Imagine you need to enforce internationalization standards. Instead of explaining to the LLM how that should be done and creating a detailed context every time, a developer can simply type:

/prompt i18n
/file app/shopping-cart/

The team would include all necessary examples, guidelines, and current translation files in the i18n prompt and the instruction to apply those to all following files. The model could extract all non-translated strings from all files in the shopping cart folder and even create the actual translations.

Building such a prompt library streamlines the development process and makes quality standards transparent to every team member. This can even serve as an educational resource for junior developers. With the growing number of requirements on a codebase, this can reduce the mental load of every team member.

Where AI Falls Short

When Winder fired his whole team, he tried to be the hero 100x engineer. There are indeed developers who produce more lines of code than their peers, but the main productivity gains come from leadership skills and finding ways to use technology as a multiplicative factor. Productivity in software engineering is about making better decisions, simplifying complexity, and enabling the entire team to move faster.

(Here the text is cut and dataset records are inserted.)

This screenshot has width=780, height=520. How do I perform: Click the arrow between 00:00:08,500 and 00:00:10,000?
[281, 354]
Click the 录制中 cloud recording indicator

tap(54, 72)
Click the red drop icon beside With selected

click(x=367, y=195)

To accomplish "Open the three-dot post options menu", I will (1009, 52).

AI can act as a lubricant to reduce friction and decrease churn within a team to maybe achieve those “100x” gains. But for any non-trivial project, this cannot be done by a single person. LLMs enhance human capability to produce code, just like a smartphone with internet access does or in days of old: the manual.

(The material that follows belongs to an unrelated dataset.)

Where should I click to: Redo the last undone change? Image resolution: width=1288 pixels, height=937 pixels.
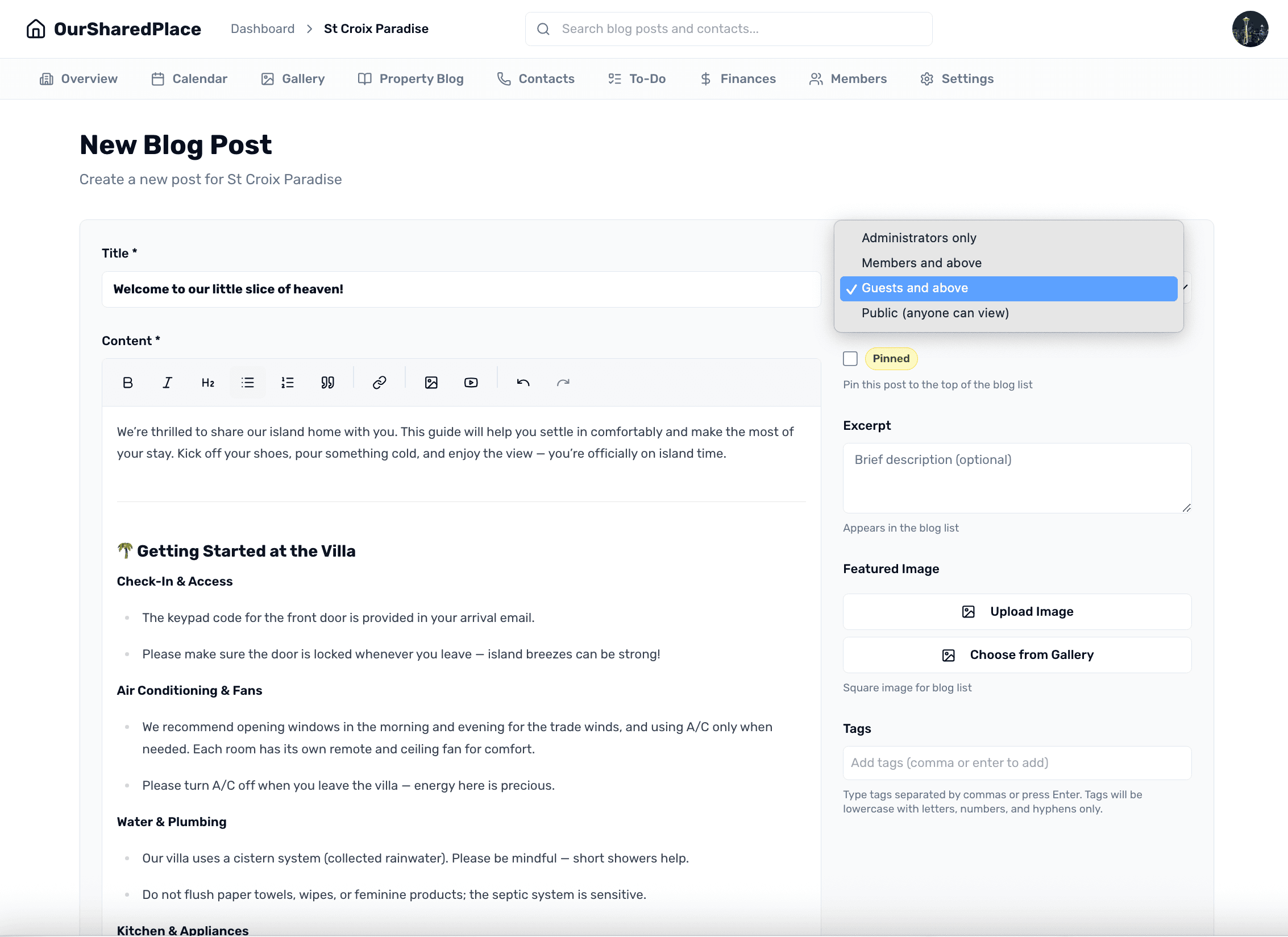pos(563,382)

Poor Long-Term Planning and Strategy

While reasoning models like o3 can outline a refactoring plan, they still lack the ability to continuously monitor progress. They perform best if the task at hand is not messy and well-defined. The human ‘intuition’ to prioritize tasks or anticipate obstacles based on some gut feeling might give humans an edge over systems for some decades still.

Lack of True Understanding

When you ask ChatGPT about its shortcomings, it will tell you that it lacks true understanding. That due to its nature as a statistical parrot, it can only generate convincing and often functional code, but all with a limited understanding of the patterns and no genuine comprehension. This may be true, yet Ned Batchelder recently made the case that from a functional perspective, it does not matter how a system produces the results. An aircraft does not fly like a bird. Still, it flies by all definitions of the word.

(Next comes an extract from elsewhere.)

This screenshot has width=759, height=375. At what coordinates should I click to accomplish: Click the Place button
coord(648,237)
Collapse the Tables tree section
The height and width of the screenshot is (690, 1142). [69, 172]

Limited Debugging and Code Review Skills

The lack of understanding might shine through most clearly when it comes to debugging. From my personal experience, even with the correct context, LLMs could rarely find the root cause of a bug and proposed idiotic bug fixes that relied on guesswork. Perhaps the training cutoff is to blame, or a few billion parameters more could help, but in the end, humans are still an order of magnitude stronger in that area.

Of course, GitHub is pushing code review functionality, and it looks promising. They always highlight, though, that it will not replace code reviews. It is a clever linter and can check for obvious oversights.

Context Limitations

LLMs just fail when it comes to proprietary or niche libraries that the LLMs have not been trained on. And since they are stateless, they cannot just learn the documentation unless you are willing to invest in fine-tuning a model. The best advice right now — until the major IDEs improve their semantic search functionalities — is manually writing a well-documented API. This API can then be added to the context.

Lessons for the Industry

Despite the head-spinning developments in AI, the core principles for successful engineering remain unchanged: long-term thinking, human collaboration, and expertise. The winning teams will integrate AI intelligently and practice the usage of AI tools on a daily basis.

Anyone promising 100x productivity gains overnight is selling a fantasy. Success isn’t about writing code faster—it’s about writing the right code, in the right way, for the right reasons. AI can help with that, but in the end, it is just another tool in our toolbox, and we need to become clever in using it.

The question isn’t whether AI will replace developers—it’s which developers will use AI most effectively.